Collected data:

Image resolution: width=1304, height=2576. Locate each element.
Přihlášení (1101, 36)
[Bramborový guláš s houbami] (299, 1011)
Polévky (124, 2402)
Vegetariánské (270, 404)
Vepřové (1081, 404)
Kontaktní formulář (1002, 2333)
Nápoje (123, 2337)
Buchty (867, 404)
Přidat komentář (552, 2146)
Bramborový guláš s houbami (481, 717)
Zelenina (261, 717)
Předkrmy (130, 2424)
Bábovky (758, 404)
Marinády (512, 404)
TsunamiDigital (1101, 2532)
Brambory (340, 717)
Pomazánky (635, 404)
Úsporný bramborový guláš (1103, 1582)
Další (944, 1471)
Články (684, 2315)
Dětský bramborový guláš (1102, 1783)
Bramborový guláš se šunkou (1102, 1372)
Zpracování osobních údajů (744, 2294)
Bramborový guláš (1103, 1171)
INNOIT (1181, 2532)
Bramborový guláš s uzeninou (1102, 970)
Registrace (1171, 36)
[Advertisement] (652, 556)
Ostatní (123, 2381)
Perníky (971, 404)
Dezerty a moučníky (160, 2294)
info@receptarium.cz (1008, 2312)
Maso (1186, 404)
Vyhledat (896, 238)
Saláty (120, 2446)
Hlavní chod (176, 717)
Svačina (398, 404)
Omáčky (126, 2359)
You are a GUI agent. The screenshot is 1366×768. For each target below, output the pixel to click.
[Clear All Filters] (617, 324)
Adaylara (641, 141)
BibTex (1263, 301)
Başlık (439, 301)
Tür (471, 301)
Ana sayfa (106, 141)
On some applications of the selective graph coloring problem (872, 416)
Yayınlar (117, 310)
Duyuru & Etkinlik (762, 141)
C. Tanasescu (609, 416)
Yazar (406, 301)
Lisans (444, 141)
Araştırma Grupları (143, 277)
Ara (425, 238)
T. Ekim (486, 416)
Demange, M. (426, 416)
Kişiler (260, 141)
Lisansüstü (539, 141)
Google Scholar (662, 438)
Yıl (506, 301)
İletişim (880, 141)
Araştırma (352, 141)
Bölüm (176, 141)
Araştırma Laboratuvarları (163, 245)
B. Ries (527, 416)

HOW TO COMPLETE THIS TASK: Only lines with the word "houbami" count here; copy every one from the records.

OUTPUT OF THE TASK:
[Bramborový guláš s houbami] (299, 1011)
Bramborový guláš s houbami (481, 717)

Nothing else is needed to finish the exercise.